_Given instruction_
Copy out every line of the items below that contains the string "screenshot". Matches are case-sensitive.
--- start Data rows ---
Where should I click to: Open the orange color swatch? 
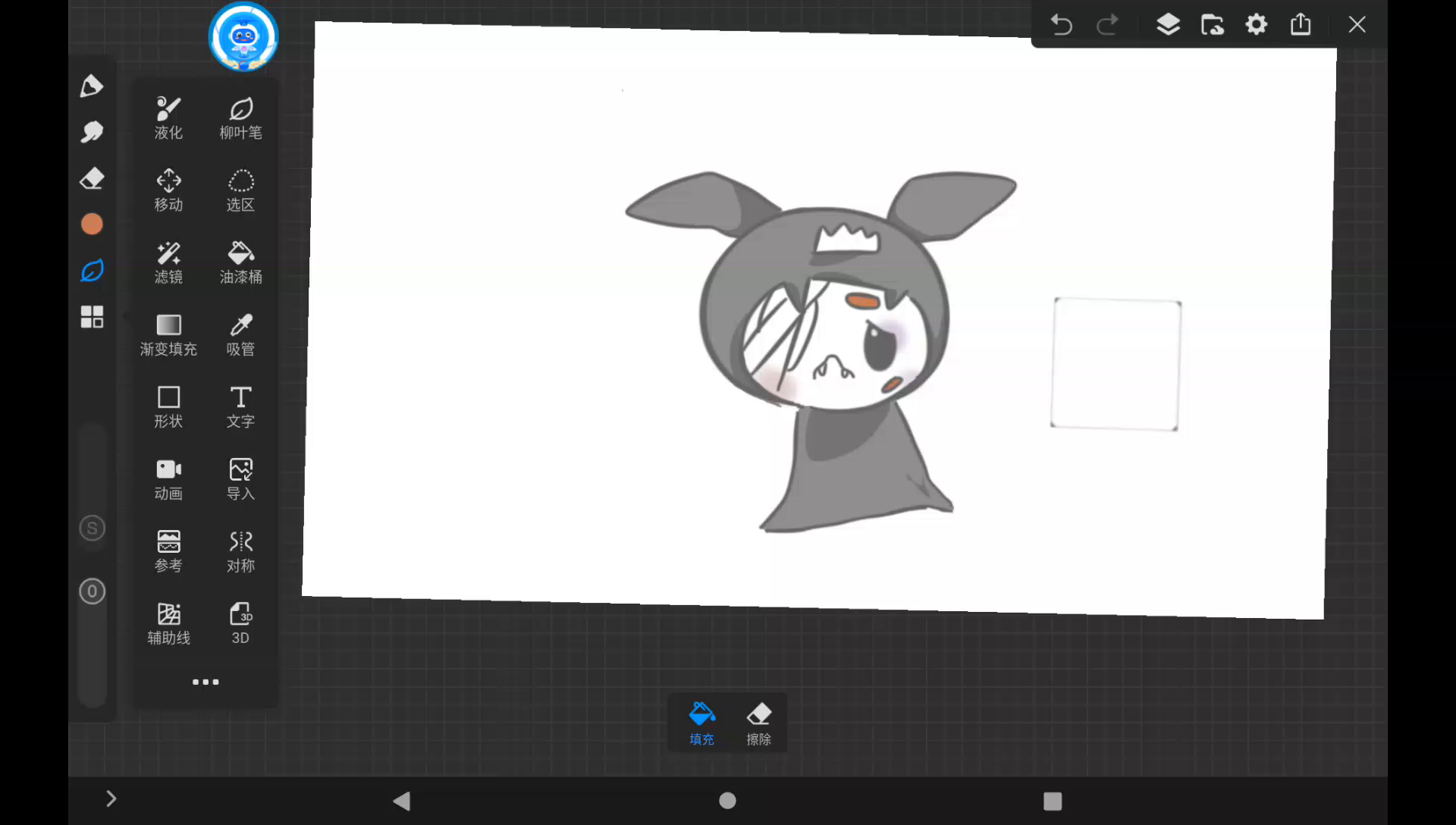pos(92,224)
--- end Data rows ---
--- start Data rows ---
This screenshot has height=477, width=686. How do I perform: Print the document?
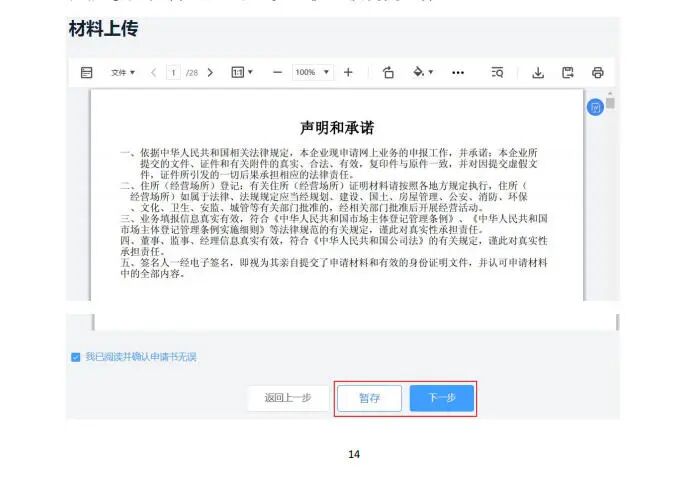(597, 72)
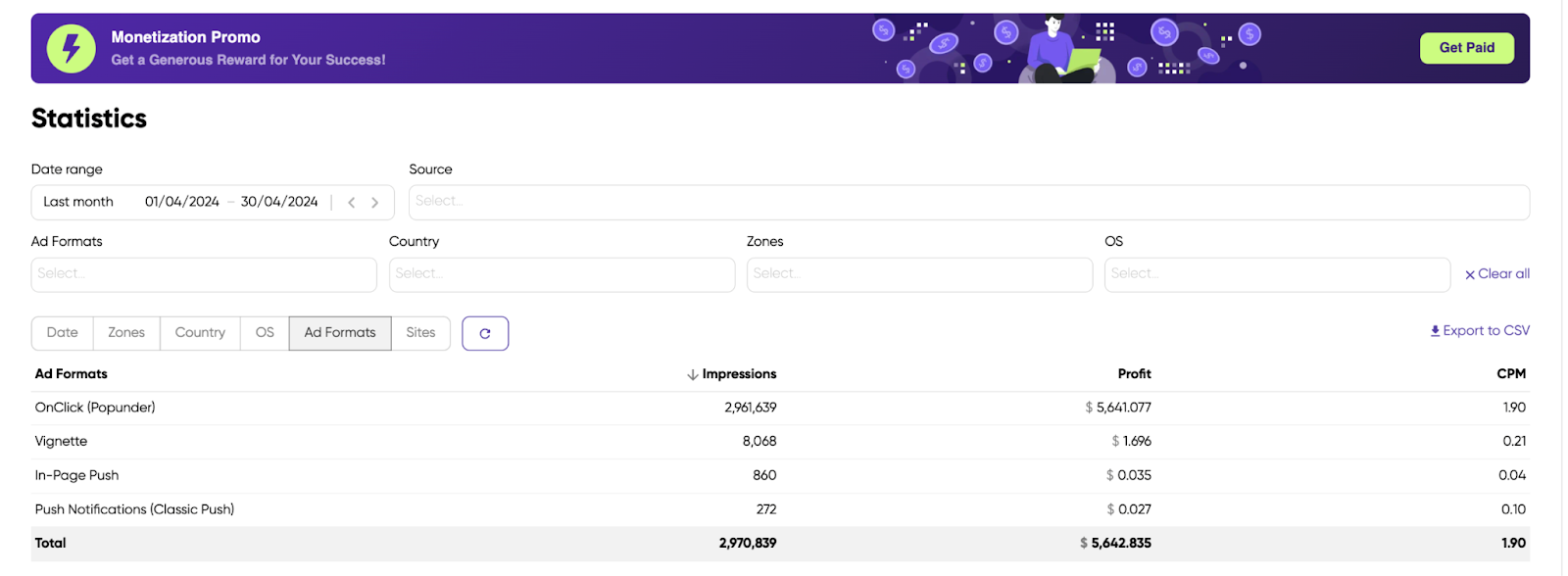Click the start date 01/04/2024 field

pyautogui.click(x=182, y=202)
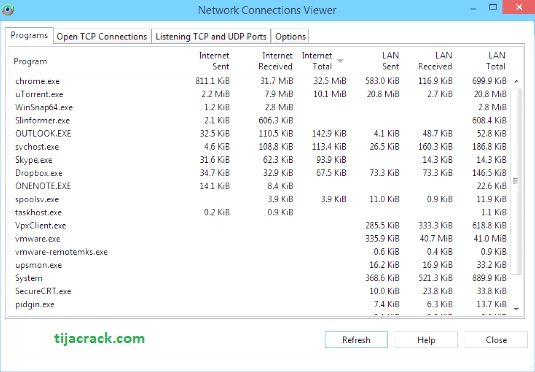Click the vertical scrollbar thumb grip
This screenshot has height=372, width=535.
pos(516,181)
--- end Data rows ---
--- start Data rows ---
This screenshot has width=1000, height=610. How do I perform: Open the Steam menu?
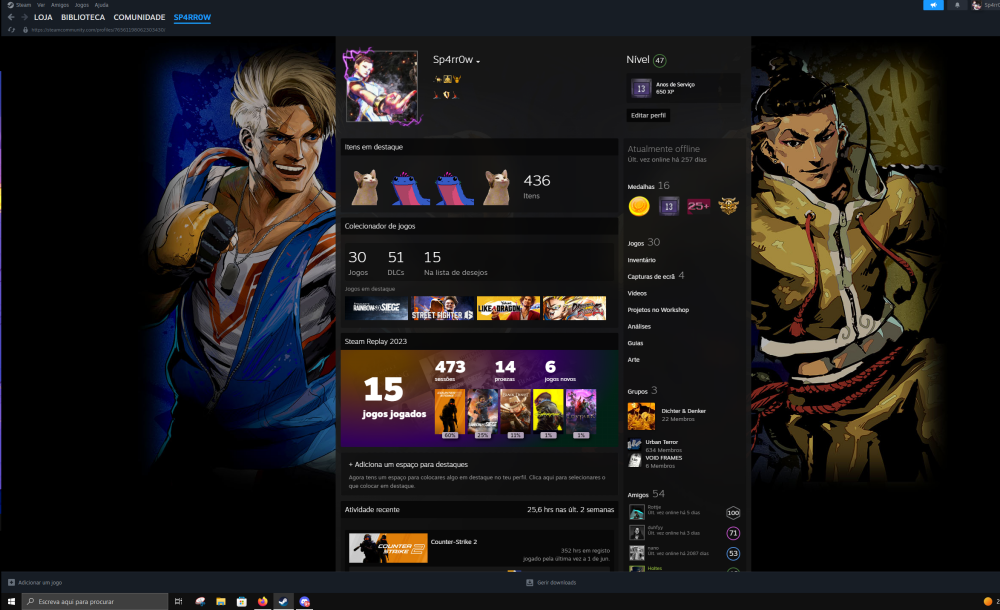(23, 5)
--- end Data rows ---
_Exercise output_
This screenshot has height=477, width=686. How do I perform: Print the document?
This screenshot has height=372, width=535.
This screenshot has width=1000, height=610. How do I perform: Open the Steam menu?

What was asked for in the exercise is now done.